AANGELEVERD FRAGMENT:
════════

En nu, aan het einde van mijn studie is het eigenlijk voor mij niet verwonderlijk dat ik het slotstuk van mijn geschiedenisopleiding richt op de laatste Nederlandse compagnie van de VN-missie UNPROFOR, oftewel Dutchbat 4 ‘Griffin’. De groep van 199 mannen en één vrouw van het 42 Bataljon Limburgse Jagers uit Seedorf dat werd geconfronteerd met de dramatische gevolgen rond de val van Srebrenica.

Vluchtelingen

In juli 1995 begint hun rol als zij een paar dagen voor de val van Srebrenica afreizen naar Bosnië. In het dorpje Simin Han lossen zij het 13 Infanteriebataljon luchtmobiel van Dutchbat 3 af.  Op 11 juli 1995 valt Srebrenica en al snel worden de militairen van Dutchbat 4 geconfronteerd met een grote vluchtelingenstroom van duizenden moslims naar het nabijgelegen Tuzla. Op de vliegbasis in Tuzla, waar twaalf Nederlandse stafofficieren van Sector North East samen met Nederlandse marechaussees en personeel van andere VN-eenheden in 72 uur tijd een vluchtelingenkamp hebben opgebouwd, helpt Dutchbat 4 met de verdere opvang van de vluchtelingen.

════════

GEËXTRAHEERDE REGELS:
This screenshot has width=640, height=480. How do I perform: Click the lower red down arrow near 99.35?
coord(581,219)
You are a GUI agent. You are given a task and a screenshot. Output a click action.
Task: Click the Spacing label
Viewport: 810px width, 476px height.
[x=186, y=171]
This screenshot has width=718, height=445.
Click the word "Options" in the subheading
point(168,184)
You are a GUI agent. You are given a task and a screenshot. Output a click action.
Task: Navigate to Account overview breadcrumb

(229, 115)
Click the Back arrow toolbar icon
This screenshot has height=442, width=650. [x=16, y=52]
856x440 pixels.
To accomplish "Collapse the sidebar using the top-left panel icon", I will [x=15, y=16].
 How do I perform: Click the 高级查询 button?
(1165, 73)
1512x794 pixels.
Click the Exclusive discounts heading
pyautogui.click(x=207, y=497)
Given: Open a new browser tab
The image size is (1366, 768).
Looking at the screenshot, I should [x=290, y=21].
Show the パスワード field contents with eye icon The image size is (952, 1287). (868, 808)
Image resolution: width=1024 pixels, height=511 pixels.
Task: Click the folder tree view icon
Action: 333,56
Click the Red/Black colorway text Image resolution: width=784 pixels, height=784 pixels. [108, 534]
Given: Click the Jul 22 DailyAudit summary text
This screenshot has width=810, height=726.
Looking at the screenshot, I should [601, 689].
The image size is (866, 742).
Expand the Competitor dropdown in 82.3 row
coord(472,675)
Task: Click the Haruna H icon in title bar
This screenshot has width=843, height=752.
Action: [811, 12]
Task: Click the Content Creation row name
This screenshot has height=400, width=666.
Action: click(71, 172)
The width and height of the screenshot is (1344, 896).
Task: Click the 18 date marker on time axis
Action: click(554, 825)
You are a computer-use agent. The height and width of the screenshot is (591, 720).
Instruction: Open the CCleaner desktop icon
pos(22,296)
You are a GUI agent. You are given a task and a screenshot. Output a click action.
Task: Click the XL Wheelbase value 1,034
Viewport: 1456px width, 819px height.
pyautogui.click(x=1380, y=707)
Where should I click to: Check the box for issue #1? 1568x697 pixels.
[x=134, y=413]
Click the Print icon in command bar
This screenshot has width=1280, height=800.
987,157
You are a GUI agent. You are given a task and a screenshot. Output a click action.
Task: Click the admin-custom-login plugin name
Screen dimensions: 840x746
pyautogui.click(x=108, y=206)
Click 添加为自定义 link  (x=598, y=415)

════════

UIT TE VOEREN TAKEN:
1. Welk bataljon van Dutchbat 3 wordt volgens het fragment over Dutchbat 4 in Simin Han afgelost?
2. Stemmen de volgende beweringen overeen met het fragment over Dutchbat 4? Antwoord per bewering met ja of nee en citeer de doorslaggevende woorden.
(a) De groep telde 199 mannen en één vrouw.
(b) Het vluchtelingenkamp in Tuzla werd in 48 uur opgebouwd.
(c) Srebrenica valt op 11 juli 1995.
3. Zet het fragment over Dutchbat 4 voort na de laatste zin.

RESULTATEN:
1. Het 13 Infanteriebataljon luchtmobiel.

2.
(a) Ja: "De groep van 199 mannen en één vrouw"
(b) Nee: "in 72 uur tijd een vluchtelingenkamp hebben opgebouwd"
(c) Ja: "Op 11 juli 1995 valt Srebrenica"

3.
Ook tijdens de periode van de vredesonderhandelingen in november en december 1995 had Dutchbat 4 een belangrijke rol te vervullen in het gebied rondom Tuzla. Tussen de strijdende partijen werden er lokale vredesonderhandelingen georganiseerd op de confrontatielijn waarbij Dutchbat 4 werd ingezet voor de beveiliging. Dit alles werd uitgevoerd naast de officiële taakvoering in de Sapna-vinger.

De Vergeten Compagnie

Over de oorlog in Bosnië en het Nederlands militair optreden, met name de rol bij de val van Srebrenica, is veel bekend. Maar over het groepje Nederlanders dat achterbleef in Bosnië na de val van Srebrenica bijna niet. Commandant Engbersen heeft zich na de missie altijd ingezet voor meer erkenning en waardering voor Dutchbat 4. In 1997, twee jaar na het vertrek uit Bosnië, schreef hij  het boek ‘De Vergeten Compagnie’ over de belevenissen van Dutchbat 4. Maar het zou nog tien jaar duren voordat Dutchbat 4 voor zijn optreden in Bosnië een officiële blijk van erkenning en waardering krijgt. In 2005 ontvangt de compagnie een uitzendvlag en oorkonde door luitenant-generaal P. van Uhm.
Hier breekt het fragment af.